──────── Exercise text ────────

We’ve all done it. Struck up a conversation with ChatGPT (or Grok, Gemini, or Claude) like it’s an old friend, a therapist, or a super-smart assistant. As Nicole Nguyen points out in her recent Wall Street Journal piece, “The Five Things You Shouldn’t Tell ChatGPT,” these AI tools learn a lot about us from these chats. They remember our preferences, our problems, even intimate details we might later regret sharing.

While this personalization makes chatbots incredibly useful – analyzing data, debugging code, drafting emails – it comes with significant privacy risks. AI companies use our conversations to train their models, and as Nguyen highlights, this data isn’t always secure. Bugs have exposed chat snippets, emails have gone astray revealing personal info, and there’s always the risk of data breaches or warrants compelling companies to hand over chat logs.

Even the AI companies themselves issue warnings. OpenAI asks users not to share sensitive information, and Google reminds Gemini users not to input confidential data. So, what exactly should stay out of the chat window? Based on Nguyen’s reporting and advice from privacy experts, here are five categories of information you should absolutely avoid sharing with standard consumer chatbots:

1. Your Personal Identity Information

This seems obvious, but in the flow of conversation, it’s easy to let details slip. Avoid sharing:

  • Social Security numbers
  • Driver’s license or passport numbers
  • Your full date of birth
  • Home addresses
  • Personal phone numbers

While some chatbots attempt to redact this information, it’s not foolproof. As Stanford AI expert Jennifer King told the WSJ, once you type something in, “you lose possession of it.” Don’t risk your core identity details ending up in training data or a leaked database.

2. Specific Medical Results and History

Tempted to upload lab results for analysis or ask about a sensitive health condition? Think twice. Chatbots aren’t covered by the same strict privacy regulations (like HIPAA in the US) that protect your health information when dealing with doctors. Sharing identifiable medical data could lead to embarrassment or even discrimination if exposed. If you must ask about test results, follow King’s advice: redact all personal information first, sharing only the necessary data points.

3. Financial Account Details

Guard your financial information fiercely. Never share:

  • Bank account numbers
  • Investment account numbers
  • Credit card details (unless directly for a subscription payment through a secure portal)

Exposing this information, even accidentally, could put your funds at risk.

4. Proprietary Company Information

Using ChatGPT for work? Be extremely careful. Sharing client data, internal strategies, non-public financial results, or unpublished source code can have disastrous consequences. Nguyen reminds us of the Samsung incident where engineers leaked sensitive code to ChatGPT, leading to a company-wide ban. If AI tools are essential for your job, push for your company to adopt an enterprise-grade AI solution with built-in privacy protections, or use a custom, secured internal AI. Don’t use the public versions for sensitive work tasks.

──────── Records ────────

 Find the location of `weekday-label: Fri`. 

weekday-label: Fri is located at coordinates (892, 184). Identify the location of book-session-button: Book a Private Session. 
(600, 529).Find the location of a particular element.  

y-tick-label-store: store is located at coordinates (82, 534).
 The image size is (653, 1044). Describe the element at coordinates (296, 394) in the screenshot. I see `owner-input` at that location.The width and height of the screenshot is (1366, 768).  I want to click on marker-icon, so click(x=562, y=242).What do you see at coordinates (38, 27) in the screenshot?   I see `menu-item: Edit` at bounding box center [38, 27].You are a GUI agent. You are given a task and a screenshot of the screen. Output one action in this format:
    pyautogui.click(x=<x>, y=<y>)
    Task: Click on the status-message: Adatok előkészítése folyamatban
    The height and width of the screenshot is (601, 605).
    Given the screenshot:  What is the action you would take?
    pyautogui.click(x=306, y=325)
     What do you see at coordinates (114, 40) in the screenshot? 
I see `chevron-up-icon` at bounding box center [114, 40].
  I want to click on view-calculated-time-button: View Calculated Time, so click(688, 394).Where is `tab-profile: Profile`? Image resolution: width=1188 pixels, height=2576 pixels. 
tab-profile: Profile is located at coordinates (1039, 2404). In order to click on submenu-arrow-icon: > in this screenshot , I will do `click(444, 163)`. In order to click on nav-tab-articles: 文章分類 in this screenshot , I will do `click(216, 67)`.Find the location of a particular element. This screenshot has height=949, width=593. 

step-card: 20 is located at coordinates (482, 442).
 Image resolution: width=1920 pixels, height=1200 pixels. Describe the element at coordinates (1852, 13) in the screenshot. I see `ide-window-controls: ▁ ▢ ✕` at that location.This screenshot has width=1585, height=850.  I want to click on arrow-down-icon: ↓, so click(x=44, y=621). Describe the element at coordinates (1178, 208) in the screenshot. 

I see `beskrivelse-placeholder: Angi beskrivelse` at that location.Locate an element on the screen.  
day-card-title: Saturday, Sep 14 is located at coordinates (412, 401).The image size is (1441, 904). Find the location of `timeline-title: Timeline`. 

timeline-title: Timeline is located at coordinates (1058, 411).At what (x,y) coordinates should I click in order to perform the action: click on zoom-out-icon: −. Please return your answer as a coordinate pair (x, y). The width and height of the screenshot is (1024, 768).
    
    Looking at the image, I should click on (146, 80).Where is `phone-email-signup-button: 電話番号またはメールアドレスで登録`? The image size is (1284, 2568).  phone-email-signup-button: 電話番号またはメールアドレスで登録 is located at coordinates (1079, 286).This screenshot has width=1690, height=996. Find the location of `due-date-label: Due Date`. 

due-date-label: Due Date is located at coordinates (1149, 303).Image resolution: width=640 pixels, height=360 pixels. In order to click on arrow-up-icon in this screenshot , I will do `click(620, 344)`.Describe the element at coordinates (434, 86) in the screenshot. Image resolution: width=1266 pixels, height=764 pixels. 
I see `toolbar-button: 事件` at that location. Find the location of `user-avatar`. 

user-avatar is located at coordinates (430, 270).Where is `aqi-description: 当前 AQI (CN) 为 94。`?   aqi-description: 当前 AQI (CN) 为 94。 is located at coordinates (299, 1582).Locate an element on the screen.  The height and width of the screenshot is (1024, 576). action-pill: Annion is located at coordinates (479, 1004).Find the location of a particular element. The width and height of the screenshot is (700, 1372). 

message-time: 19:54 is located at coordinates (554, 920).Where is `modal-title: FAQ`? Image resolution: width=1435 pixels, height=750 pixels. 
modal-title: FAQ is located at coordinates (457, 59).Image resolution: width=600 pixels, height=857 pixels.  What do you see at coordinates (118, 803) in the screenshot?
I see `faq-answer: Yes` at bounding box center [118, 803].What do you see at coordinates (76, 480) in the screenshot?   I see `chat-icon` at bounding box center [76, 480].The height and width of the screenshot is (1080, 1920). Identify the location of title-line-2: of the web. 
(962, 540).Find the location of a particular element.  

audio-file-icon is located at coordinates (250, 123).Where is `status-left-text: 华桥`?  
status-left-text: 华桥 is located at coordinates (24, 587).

────────

Exercise tasks:
1. From the chatbot privacy article, return the passage from "Tempted to upload" up to and including "a secure portal)", copied word for word.
2. Turn the paragraph in the chatbot privacy article that begins "Using ChatGPT for work?" into a short list that keeps its main facts.

Solution list:
1.
Tempted to upload lab results for analysis or ask about a sensitive health condition? Think twice. Chatbots aren’t covered by the same strict privacy regulations (like HIPAA in the US) that protect your health information when dealing with doctors. Sharing identifiable medical data could lead to embarrassment or even discrimination if exposed. If you must ask about test results, follow King’s advice: redact all personal information first, sharing only the necessary data points.

3. Financial Account Details

Guard your financial information fiercely. Never share:

  • Bank account numbers
  • Investment account numbers
  • Credit card details (unless directly for a subscription payment through a secure portal)

2.
- Be very careful when using ChatGPT for work.
- Sharing client data, internal strategies, non-public financial results, or unpublished source code can have disastrous consequences.
- Nguyen points to the Samsung incident, where engineers leaked sensitive code to ChatGPT and the company banned it company-wide.
- If AI tools are essential to your job, push your company to adopt an enterprise-grade AI solution with built-in privacy protections, or use a custom, secured internal AI.
- Don't use the public versions for sensitive work tasks.